__Selected extract__.
# "Super Weed" Taking Strong Hold in Utah.



## Artoxx (Nov 12, 2008)

_*That is just great, as if it wasn't bad enough already!*_ :evil:

 http://www.ksl.com/?nid=148&sid=6754314


----------



## stucknmud (Dec 2, 2008)

**** dirty phrag :evil: Hopefully that $200,000 can be stretched to put a real dent in that "super weed."


----------



## Fowlmouth (Oct 4, 2008)

Rotten stuff for sure. :evil: Just wish there was an easy, inexspensive solution to rid our marshes of it.


----------



## dkhntrdstn (Sep 7, 2007)

I hate that crap. Let hope they get a good jump on it up there so it dont get out of hand.


----------



## H20FWLR (Nov 27, 2007)

THIS STUFF SUCKS? I think it is the worst epidemic that we as Waterfowlers face???? Here is a pic I hijacked from somebody. It says it all if you ask me!!![attachment=0:6eetmq5y]phrag.jpg[/attachment:6eetmq5y]


----------



## Artoxx (Nov 12, 2008)

Yep I think it is even worse than skybusters who set up all the way around you at about 150 yards and shoot at all your incoming. :evil:


----------



## dkhntrdstn (Sep 7, 2007)

Artoxx said:


> Yep I think it is even worse than skybusters who set up all the way around you at about 150 yards and shoot at all your incoming. :evil:


I will have to agree with you on that.


----------



## TEX-O-BOB (Sep 12, 2007)

They were passing around some "supper weed" at a party the other night... :mrgreen:


----------



## Fowlmouth (Oct 4, 2008)

Artoxx said:


> Yep I think it is even worse than skybusters who set up all the way around you at about 150 yards and shoot at all your incoming. :evil:


If the phrag keeps spreading the way it has been we will be elbow to elbow in the marsh with each other. 150 yards apart will be sounding good when that happens.


----------



## Longgun (Sep 7, 2007)

it rids its surroundings of other plants? :shock: -)O(-


----------



## Fowlmouth (Oct 4, 2008)

Are they going to do some burns this summer?


----------



## H20FWLR (Nov 27, 2007)

By the sounds of it TEX has already kicked off the 1st burn party of the year! :mrgreen: ****, it always seems like the GROUPIES he hangs around KICK it off RIGHT. :lol: Ithought I heard that Toby Keith & Willy Neilson were in town for a while.


----------



## dkhntrdstn (Sep 7, 2007)

Fowlmouth said:


> Are they going to do some burns this summer?


There should be a couple burns this year.


----------

__Dataset excerpt__.

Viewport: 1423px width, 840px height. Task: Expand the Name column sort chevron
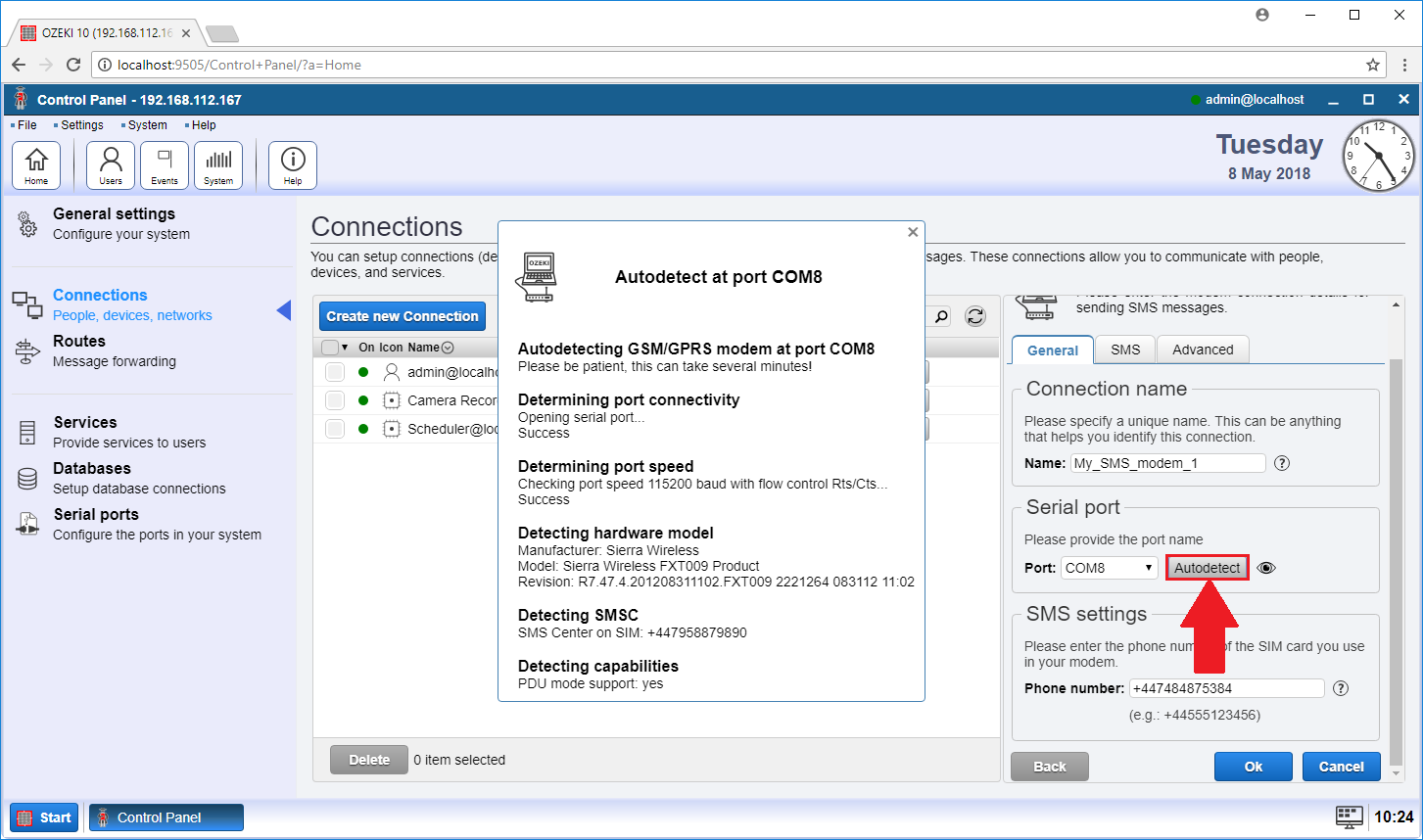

__Objectives__.
**1)** In two sentences, how would you summarize the thread about the Utah "super weed"?
**2)** Print the part of the phrag thread that opens with the words containing "Rotten stuff for" and closes with "out of hand.".
**3)** In the phrag thread, what amount of money does stucknmud hope can be stretched to put a real dent in the "super weed"?
The lines stand apart from the thread and are separate material.

__Answers per task__.
**1)** Members of the thread voice their dislike of phrag, the "super weed" taking strong hold in Utah: one calls it the worst epidemic waterfowlers face, and another warns that hunters will be elbow to elbow in the marsh if it keeps spreading. Others hope the $200,000 can be stretched to put a real dent in it, and one member says there should be a couple of burns this year.

**2)**
Rotten stuff for sure. :evil: Just wish there was an easy, inexspensive solution to rid our marshes of it.


----------



## dkhntrdstn (Sep 7, 2007)

I hate that crap. Let hope they get a good jump on it up there so it dont get out of hand.

**3)** $200,000.